Tire shop work isn't a desk job. You're lifting heavy assemblies, running powerful equipment, and working around vehicles every day. Accidents happen, but most of them are preventable when you know what to look for. Use this list as a starting point for your next safety walkthrough.
The 10 Most Common Incidents
01 Strains and Sprains
Tires and wheel assemblies are heavy, and most of the lifting happens with your upper body. Day after day, that adds up. Strains and sprains are the most common injury in tire shops and the easiest to ignore until something tears.
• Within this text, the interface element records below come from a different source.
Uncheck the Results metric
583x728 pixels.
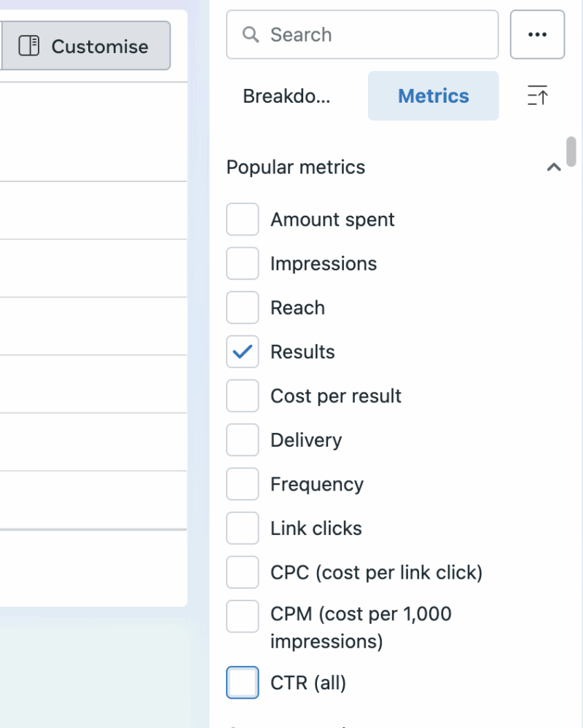point(242,351)
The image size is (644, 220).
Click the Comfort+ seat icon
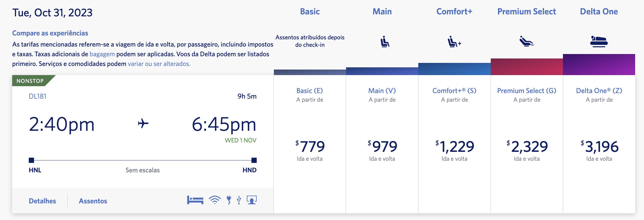click(454, 42)
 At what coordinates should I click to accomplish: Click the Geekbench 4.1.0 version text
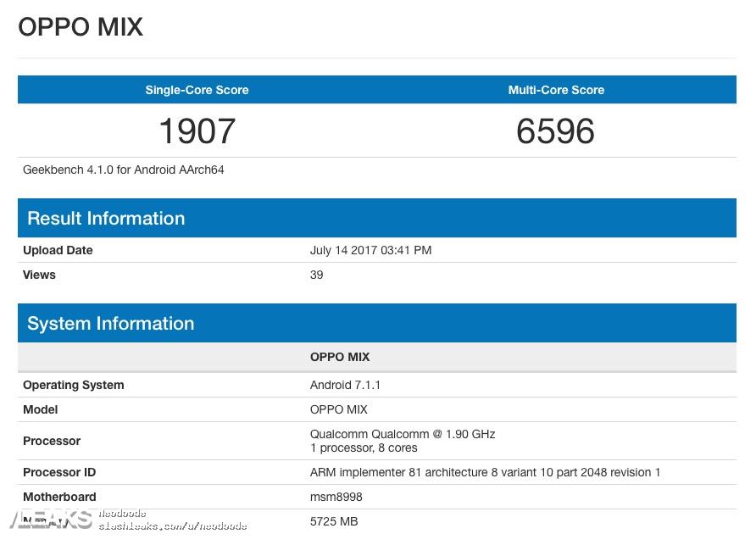click(x=124, y=170)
Use proper lifting technique and rotate physically demanding tasks when you can.
02 Vehicles Falling from Lifts or Jacks
A vehicle coming off a lift doesn't give you a warning. Equipment failure, an improperly positioned jack, or a vehicle not fully secured. Any of these can put several thousand pounds on top of someone in seconds. Always verify lift points before raising, and never work under a vehicle supported only by a floor jack.
03 Tire Ruptures and Explosions
An overinflated tire doesn't just blow -- it explodes. The energy released can be enough to send debris across a shop. Always use a tire cage when inflating, and never exceed the rated pressure for the tire or wheel.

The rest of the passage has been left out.